### Provided data

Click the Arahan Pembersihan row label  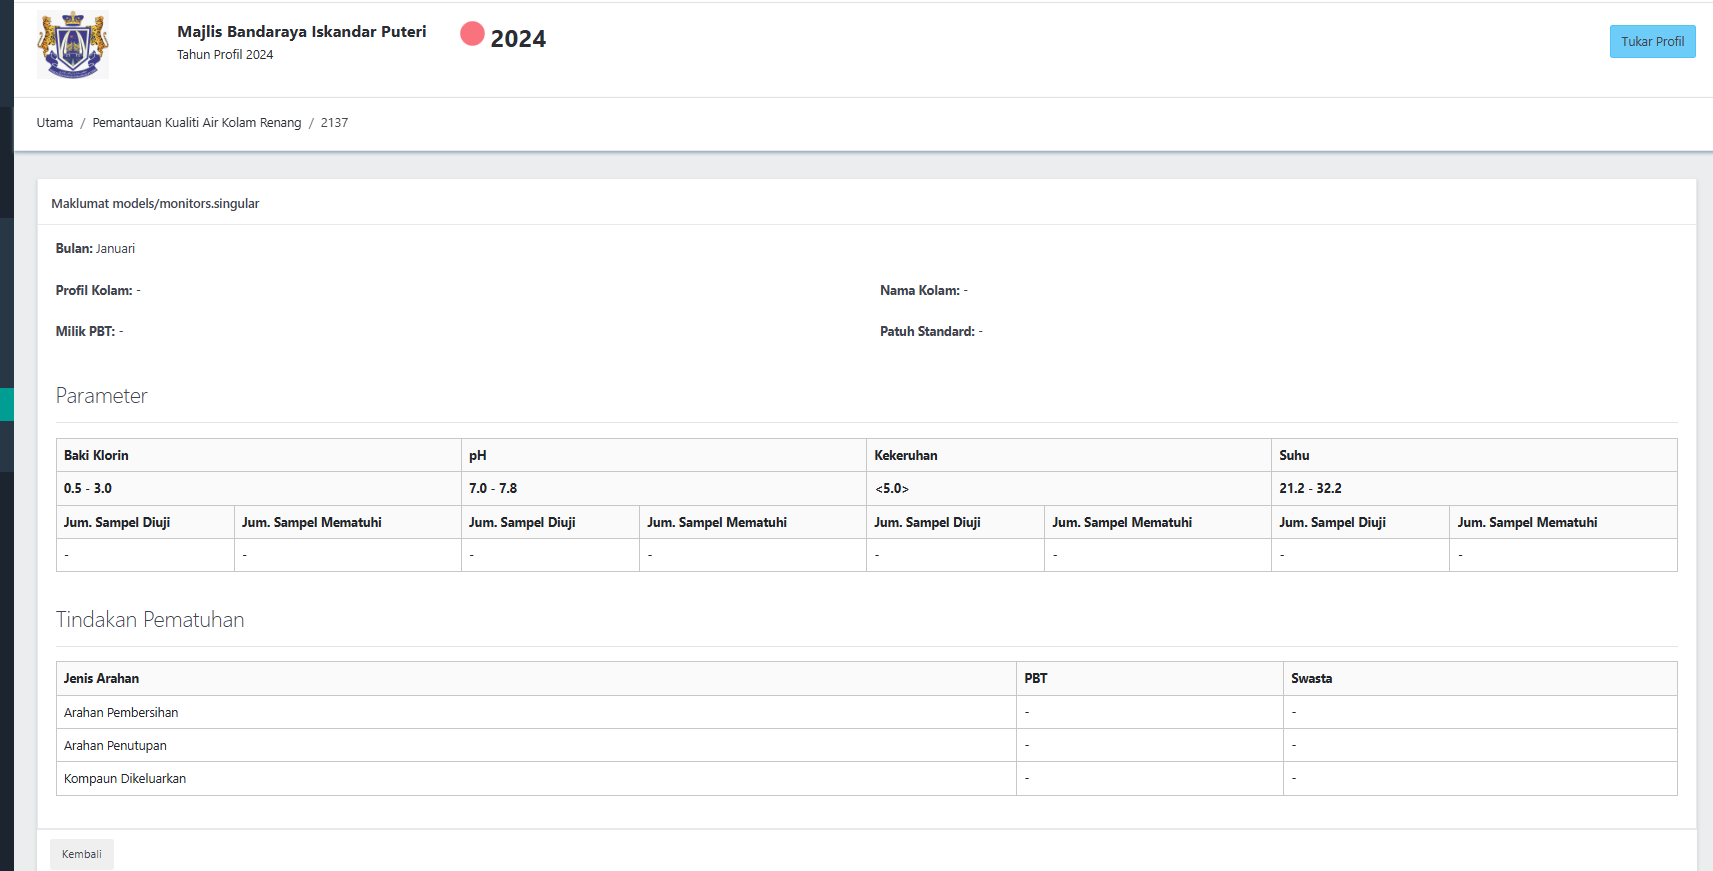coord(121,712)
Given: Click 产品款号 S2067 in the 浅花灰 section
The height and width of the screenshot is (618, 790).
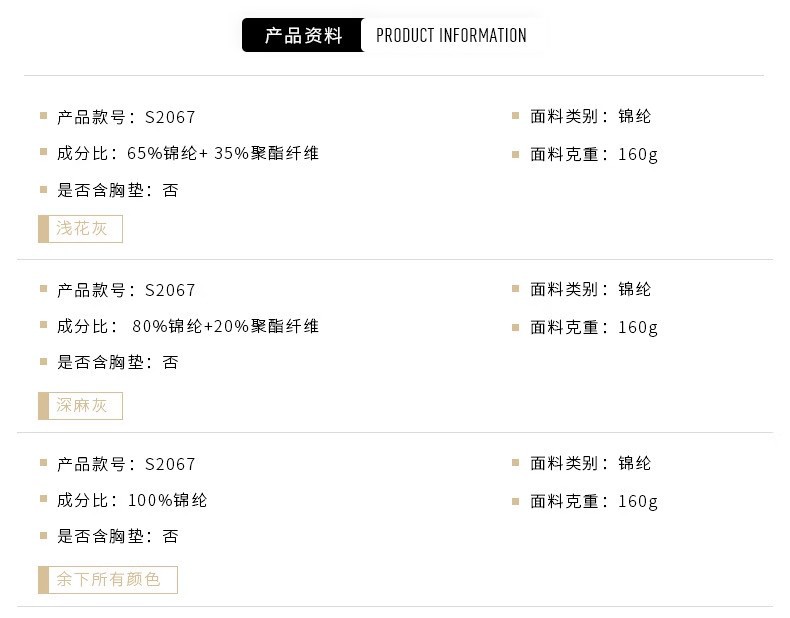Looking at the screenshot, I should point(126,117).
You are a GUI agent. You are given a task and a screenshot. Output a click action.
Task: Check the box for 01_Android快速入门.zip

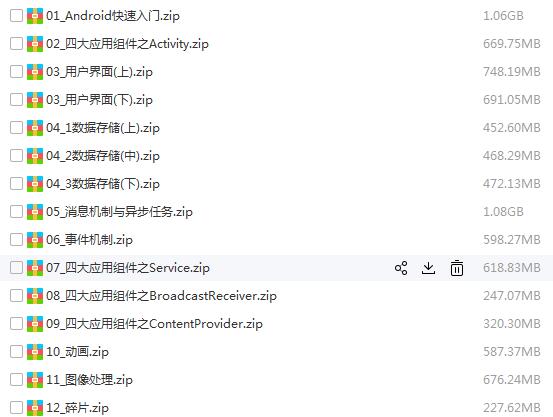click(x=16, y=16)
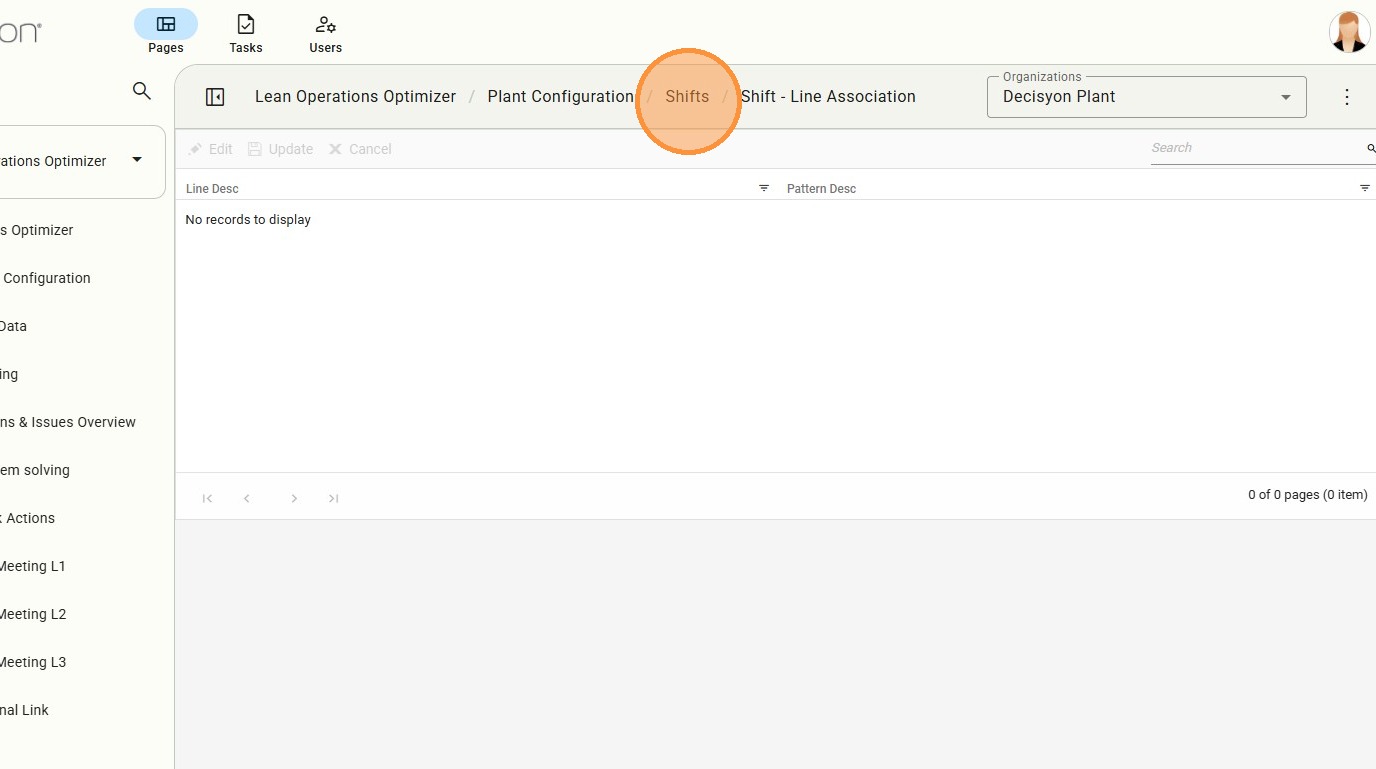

### Work required
Begin at the line containing "Given: Click 产品款号 S2067 in the 浅花灰 section" and transcribe exactly every line through the end of the records, both ends included, leaving the pictures out.

### Reply
Given: Click 产品款号 S2067 in the 浅花灰 section
The height and width of the screenshot is (618, 790).
Looking at the screenshot, I should point(126,117).
You are a GUI agent. You are given a task and a screenshot. Output a click action.
Task: Check the box for 01_Android快速入门.zip

click(x=16, y=16)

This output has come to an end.